According to the Building Society Sector Growth Plan that was issued by the Building Societies Association in November, societies have grown their share of UK mortgages from 18% to 29%, and account for 37% of new first-time buyer lending.
The sector looks after 23% of UK households’ savings, and the plan says societies generated £4bn in “member benefits” through rates and rewards.
Societies now account for 35% of UK branches and were the last branch in town in 122 places.
The plan calls for better access to mutual growth capital, including changes linked to Core Capital Deferred Shares (CCDS) and widening who can invest. It also asks the Bank of England/Prudential Regulation Authority (PRA) to review how capital rules apply to mutuals and supports simpler approaches for firms with simpler models.
It calls for routine review and updating of building society law (including funding and lending limits, and stronger protections of mutual status), plus it also asks for a shift in how regulators consider mutuals.

Entries about locating elements on screens
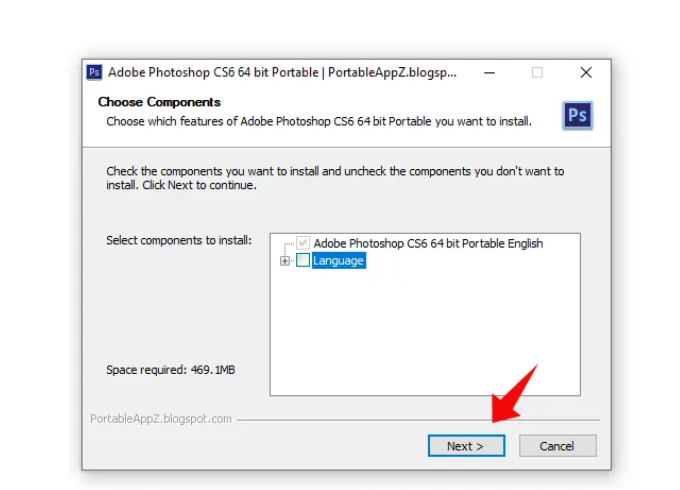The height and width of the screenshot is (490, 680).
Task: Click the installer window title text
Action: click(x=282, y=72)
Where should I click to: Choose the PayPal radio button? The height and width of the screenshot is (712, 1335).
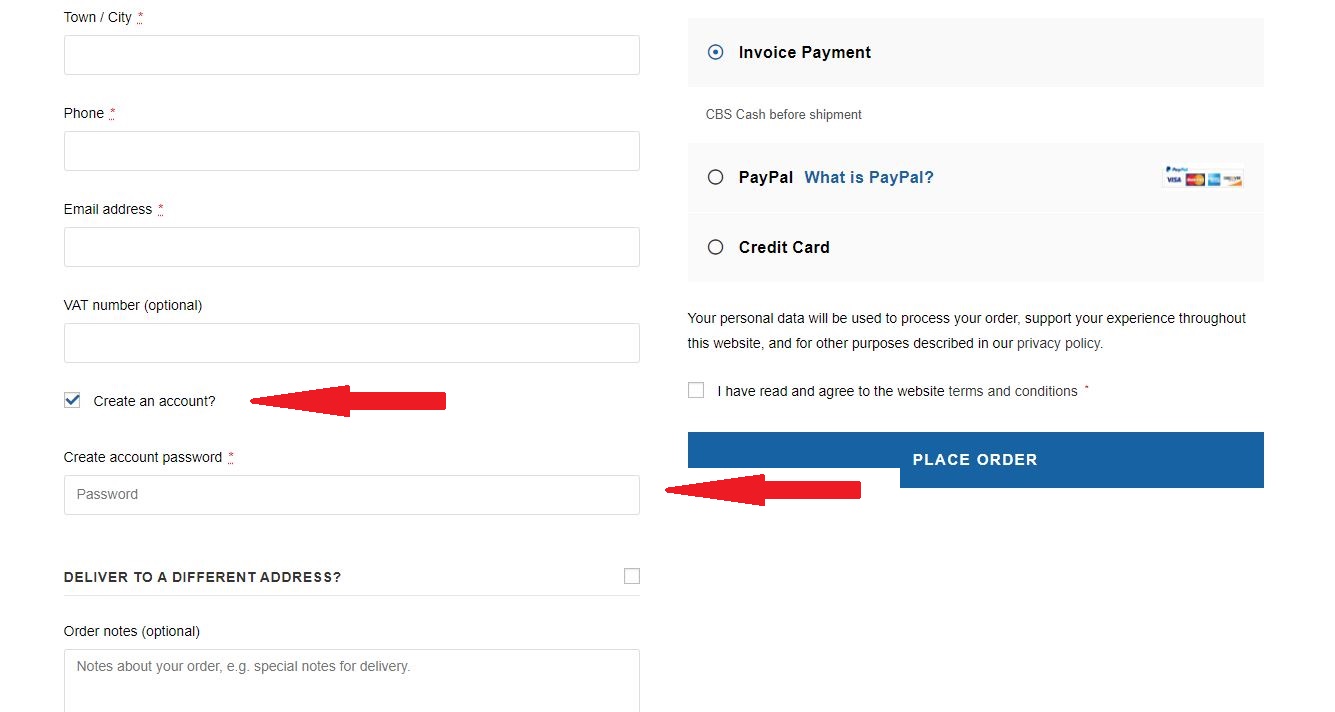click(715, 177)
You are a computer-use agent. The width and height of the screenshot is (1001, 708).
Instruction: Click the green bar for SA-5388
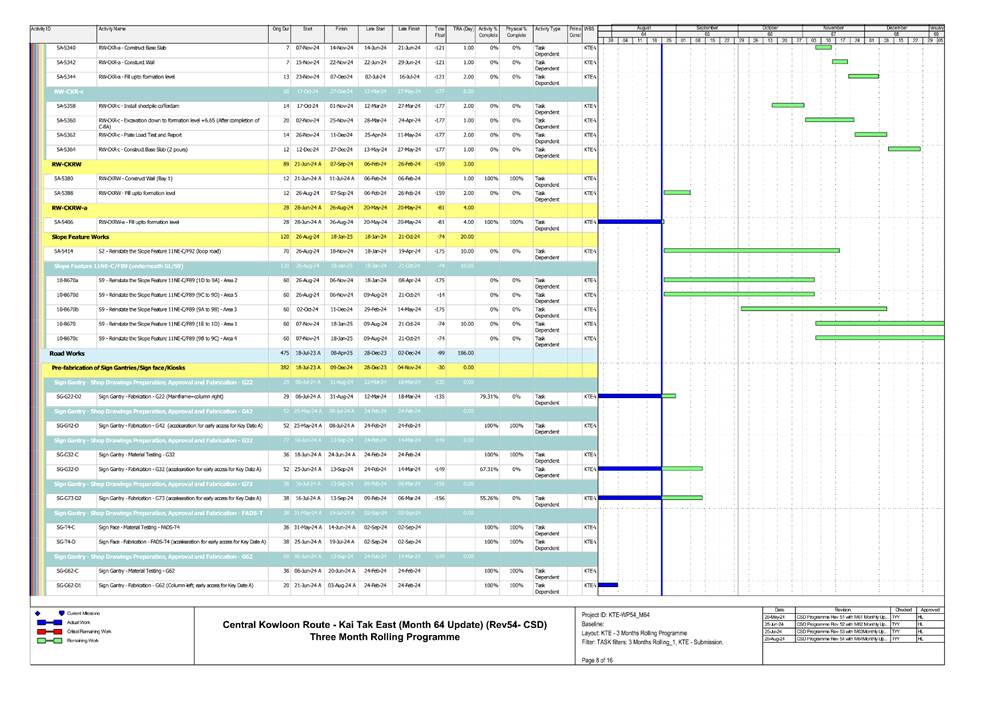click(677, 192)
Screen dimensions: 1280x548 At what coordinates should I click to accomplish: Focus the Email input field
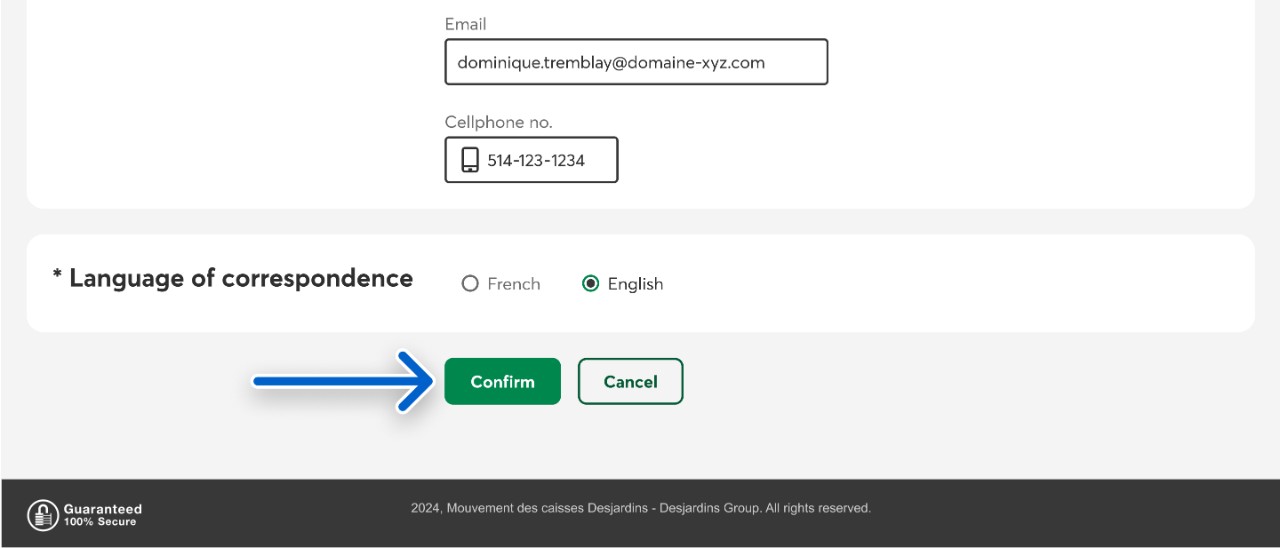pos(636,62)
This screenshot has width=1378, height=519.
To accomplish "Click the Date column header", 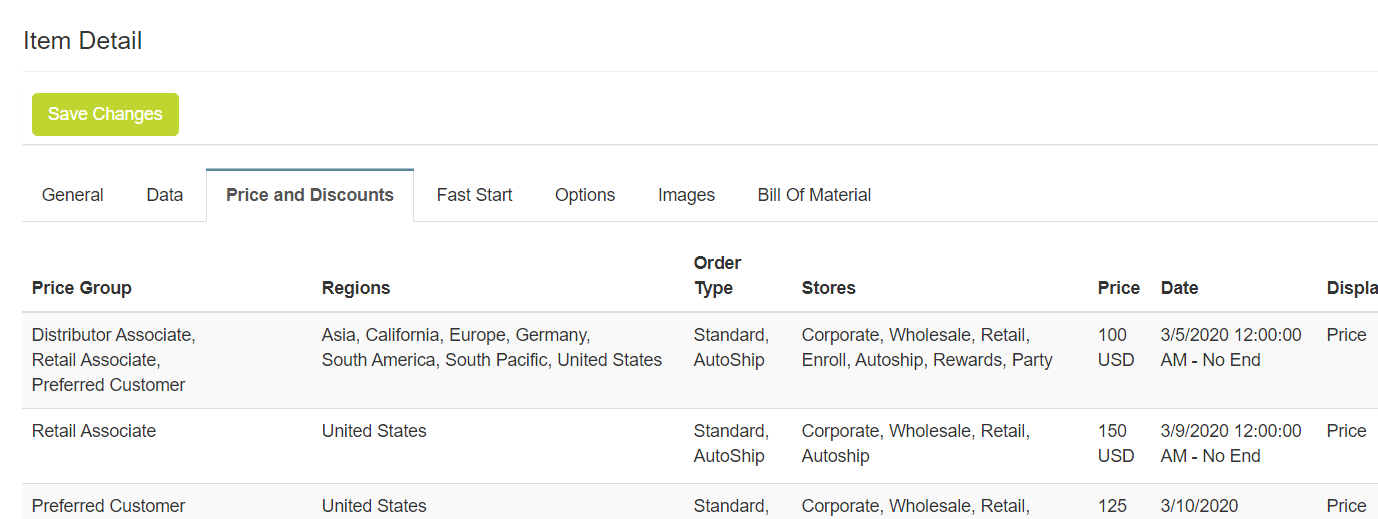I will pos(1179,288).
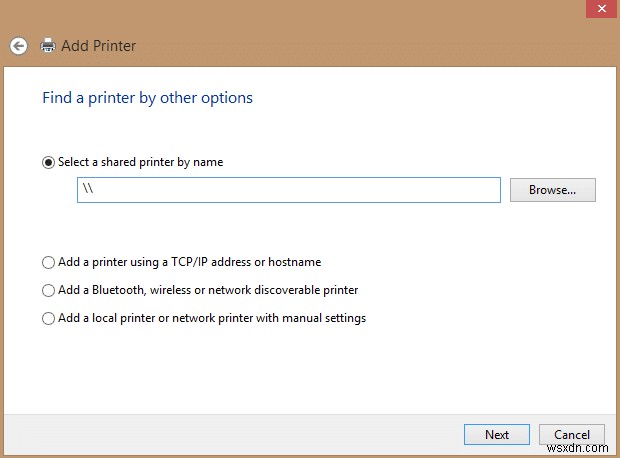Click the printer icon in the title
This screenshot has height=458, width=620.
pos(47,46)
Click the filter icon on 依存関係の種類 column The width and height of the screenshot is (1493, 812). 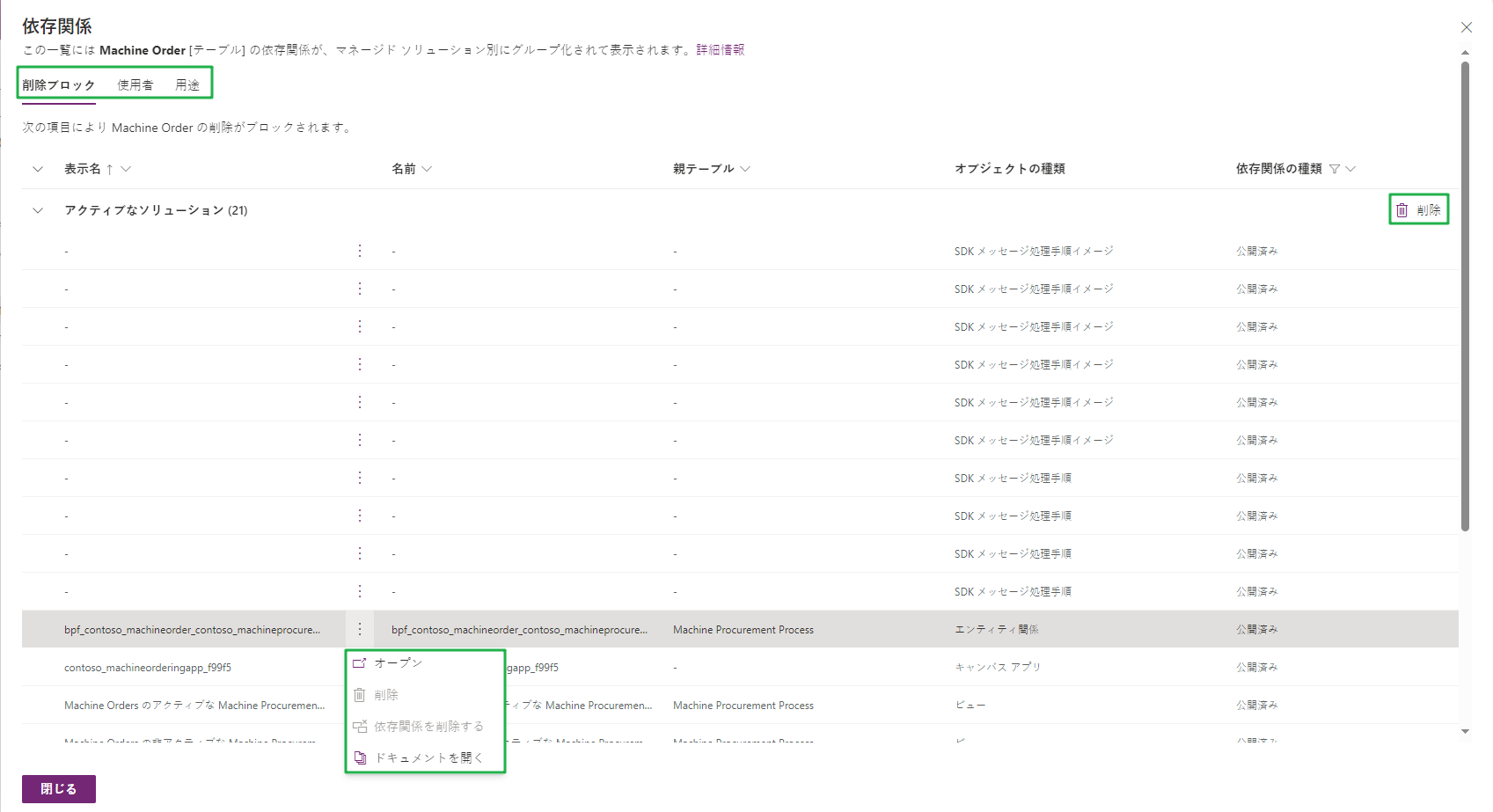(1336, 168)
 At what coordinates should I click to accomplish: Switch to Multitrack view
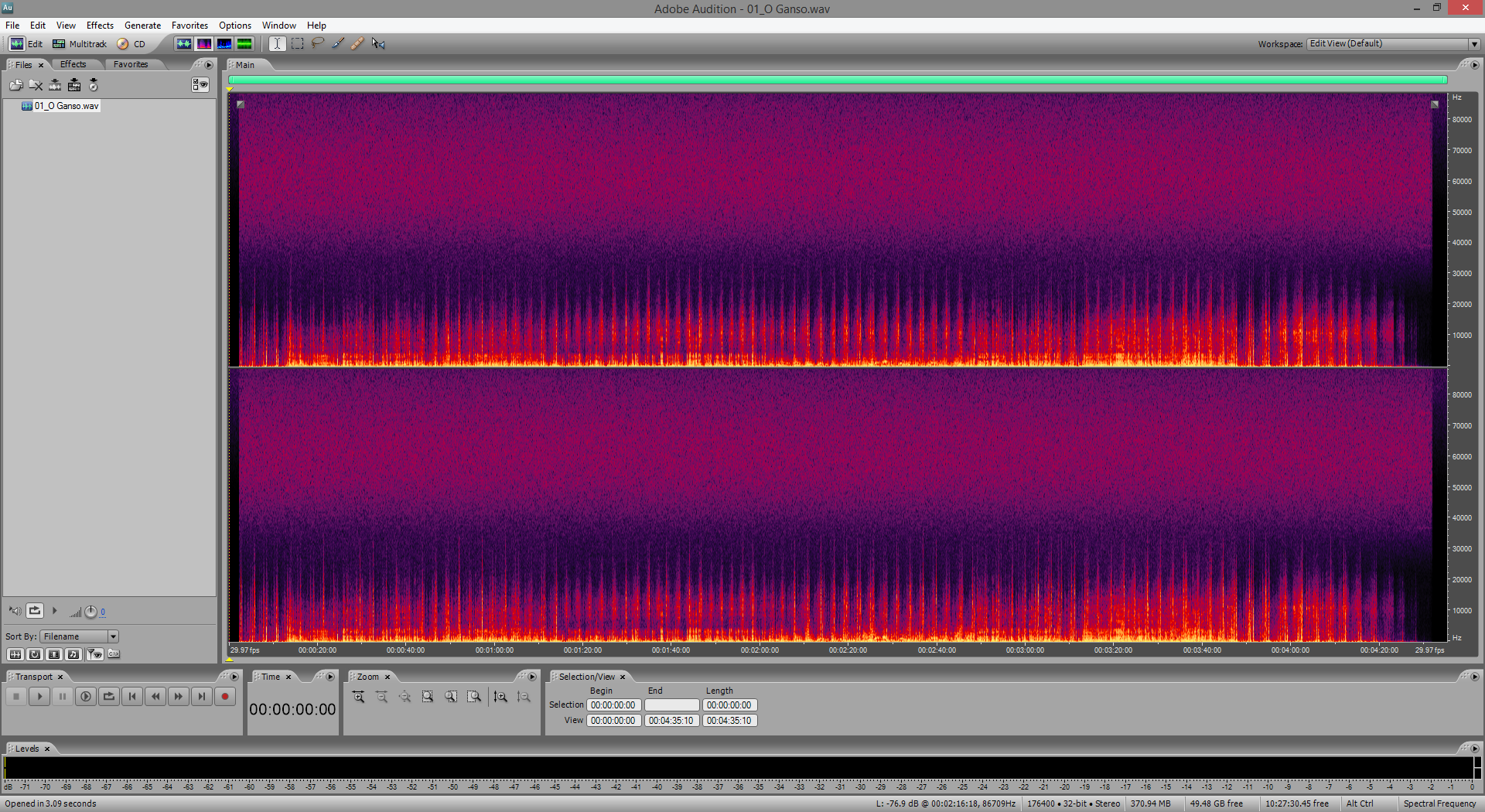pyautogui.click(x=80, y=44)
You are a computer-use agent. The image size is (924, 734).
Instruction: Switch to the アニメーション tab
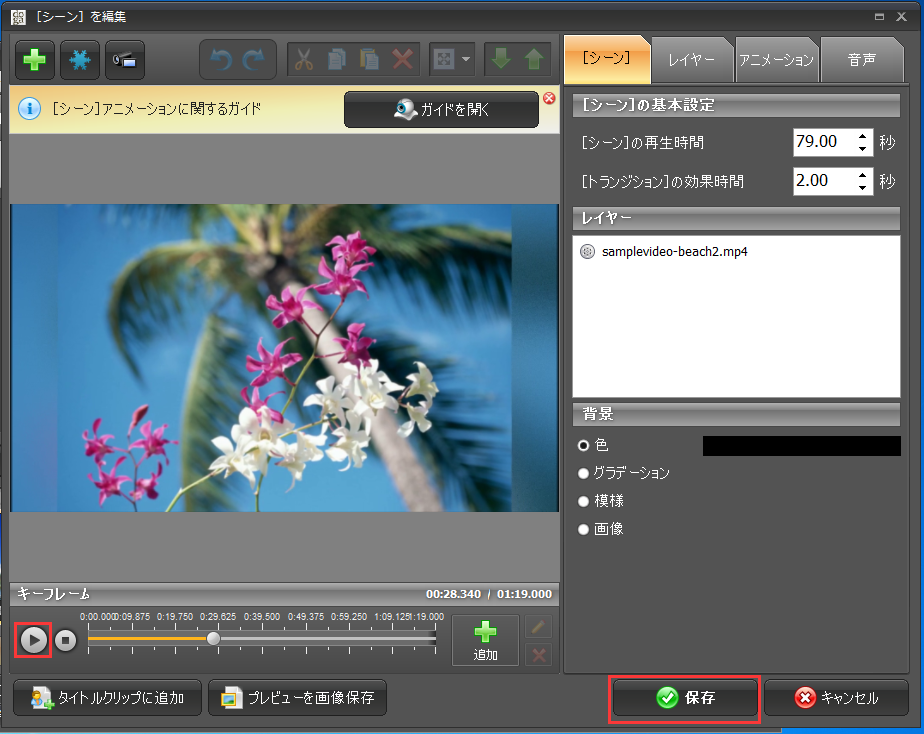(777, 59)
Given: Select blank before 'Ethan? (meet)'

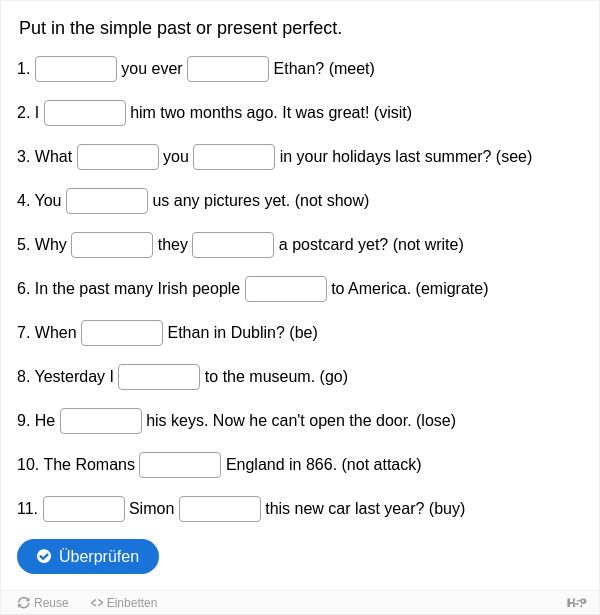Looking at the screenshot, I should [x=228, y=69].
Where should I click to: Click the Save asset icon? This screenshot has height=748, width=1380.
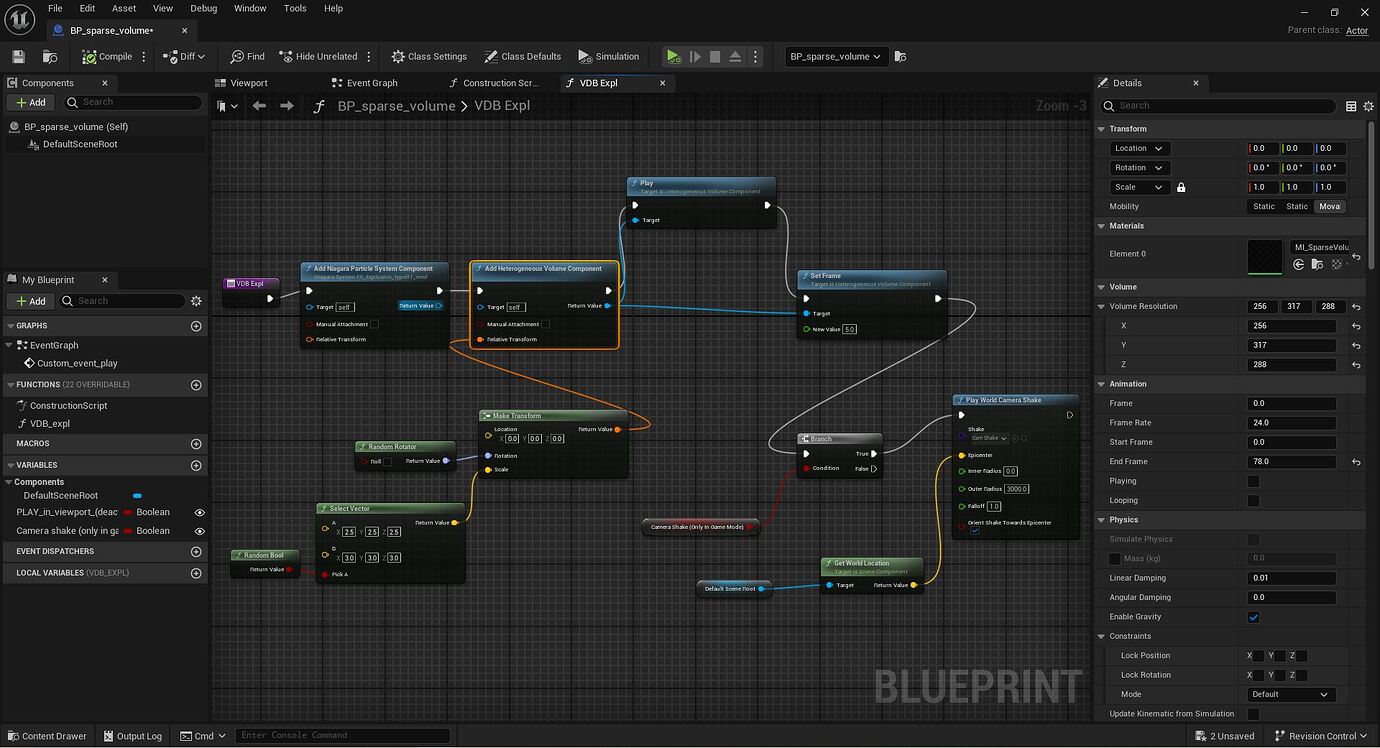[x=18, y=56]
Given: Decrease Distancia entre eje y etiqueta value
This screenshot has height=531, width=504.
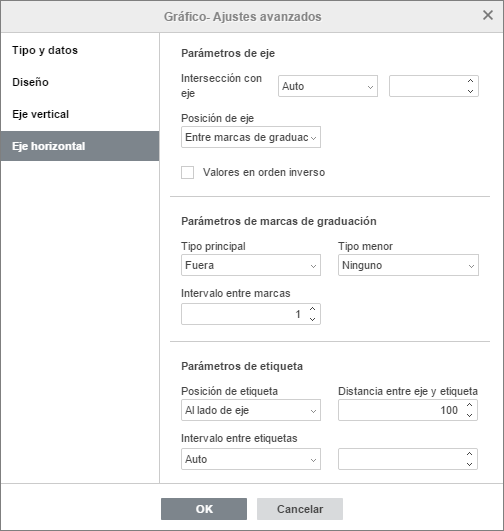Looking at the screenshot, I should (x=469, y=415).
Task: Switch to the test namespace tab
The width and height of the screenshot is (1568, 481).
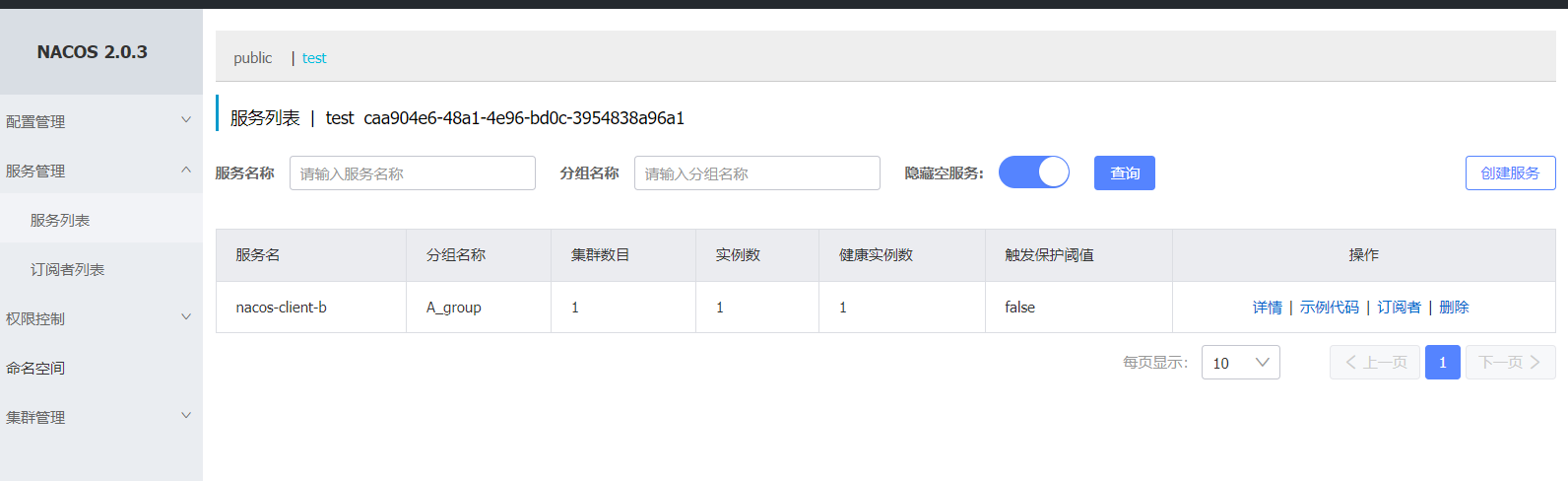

[Set of tasks]
(a) Copy the building society passage from "According to the" to "rates and rewards.", switching "mortgages" to "home loans".
(b) Pick up the building society passage after its final sentence and keep writing.

[Task-by-task answers]
(a)
According to the Building Society Sector Growth Plan that was issued by the Building Societies Association in November, societies have grown their share of UK home loans from 18% to 29%, and account for 37% of new first-time buyer lending.
The sector looks after 23% of UK households’ savings, and the plan says societies generated £4bn in “member benefits” through rates and rewards.

(b)
Mortgage Strategy asked Iain Kirkpatrick, CEO of Market Harborough Building Society (IK) and Chris Hunter, Deputy Chief Executive of Darlington Building Society (CH) to share their views on the report and its findings:
What does “growth” mean for your society, what’s the biggest limit on your growth right now and how do you protect member value while you grow?
IK: For MHBS, growth means positively impacting our community rather than just increasing numbers. We aim to create opportunities, build stronger community connections, and support local wellbeing through initiatives like the £250k Thrive Forward Programme, which is focused on helping young people in important areas such as mental health, financial resilience, and employability. By actively participating in volunteering, sponsorships, and events, we make our impact visible in Market Harborough and surrounding areas.
Our main growth limitation is maintaining sustainable financial returns amid sector-wide margin compression. Fluctuating interest rates and increased competition reduce lending margins, making it harder to offer attractive products and stay financially strong. To protect member value, we need to generate income innovatively and make prudent lending decisions.
CH: Darlington Building Society has recently surpassed £1bn in total assets, meaning the business has effectively doubled in size in the past eight years. For mortgages, we’ve passed £100m in net lending in 2025 which represents a 13% growth – the largest in our 170-year history.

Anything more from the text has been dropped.